E’ uscita su “domani” il 13 dicembre – scarica qui il pdf.

Bisogna scrivere di cose eterne perché siano di attualità. Restringendo l’orizzonte a un tema di (quasi) eterna attualità in Italia – come ricostruire una Sinistra – vorrei (con vera timidezza) proporre qualche considerazione alla giovane donna che molti sperano possa contribuire davvero al rinnovamento del suo maggiore partito, se ne diverrà segretaria. Stimabilissimi consiglieri, senza eccezione più esperti di chi scrive in cose di politica, immettono quotidianamente nel dibattito slogan che sento ripetere da che vivo: come ad esempio che la sinistra si salva solo se affronta sul serio la questione sociale, o la unisce con la questione ecologica, o ritrova radicamento territoriale e “di massa”. Ma siamo sicuri che siano “masse” e territori da un lato, povertà semplicemente materiale dall’altro, a sfuggire alle attuali dirigenze politiche progressiste? Siamo sicuri di non essere noi, ciascuno di noi individualmente, gli infelici che sfuggono allo sguardo di quelle dirigenze?

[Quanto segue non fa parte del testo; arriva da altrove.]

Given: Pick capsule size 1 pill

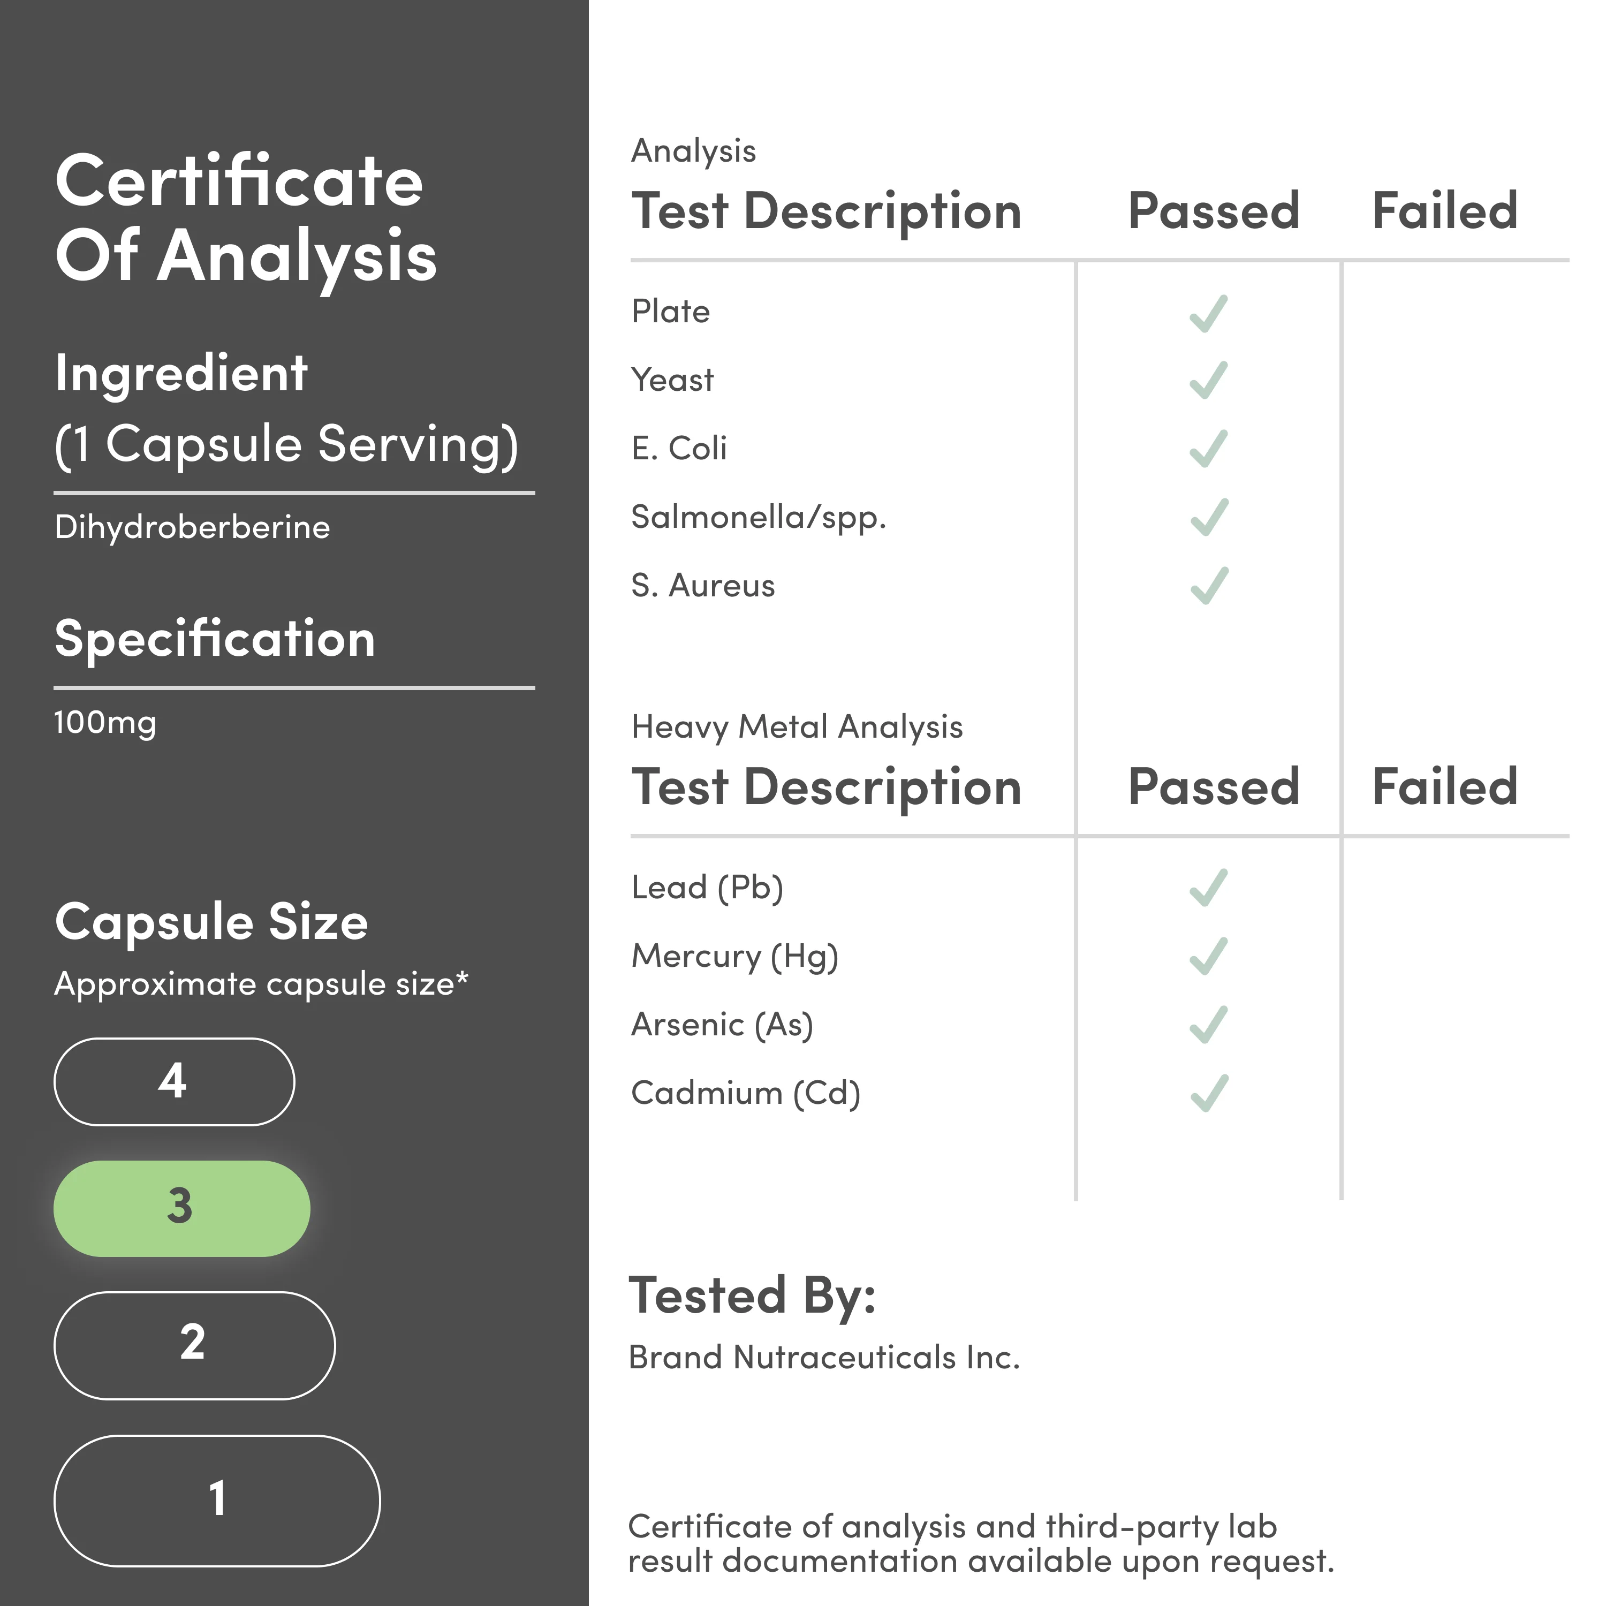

Non potrebbe rivelarsi più illuminante per dei leader che non abbiano dimenticato la loro motivazione di fondo – e cioè la fame e sete di giustizia, supponiamo – indagare la nostra infelicità, almeno per quanto essa dipenda dall’essere la nostra una società ingiusta?

La sinistra e le parole proibite

A Londra, chiusa nell’ufficetto dove era stata relegata perché non disturbasse troppo i manovratori della storia intorno all’anno 1942, Simone Weil si interrogava sulle pietre angolari della nuova civiltà europea da ricostruire dalle rovine di quella presente. E scrutò a fondo l’infelicità umana. Vide il mondo sociale del Novecento a tal punto svuotato della sua polpa, che era il mondo morale della civiltà dei Lumi e dei diritti, da lasciare alla civiltà europea soltanto la sua buccia, tanto facilmente stracciata sotto i panzer nazisti (Parigi era occupata già da due anni). Lei preparava una Dichiarazione dei Doveri verso l’essere umano, che l’Età dei Diritti (come la chiamò più tardi Norberto Bobbio) aveva trascurato. Perché aveva trascurato la parte più importante dei bisogni umani ai quali i diritti rivendicano dovuta soddisfazione. Facile la banalizzazione in voga oggi come allora: certo, i diritti civili (oggi aggiungeremmo: anche quelli che riguardano le scelte di genere, la procreazione assistita, il fine vita) sono niente senza diritti sociali, come i fini senza i mezzi o l’anima senza il corpo. Ma separare l’anima dal corpo o il mondo sociale dal mondo morale è precisamente condannare il pensiero politico alla vacuità. Come curerete l’infelicità del maggior numero se non sapete dove ha veramente origine? E senza dubbio ha origine nell’anima, come ogni cosa umana.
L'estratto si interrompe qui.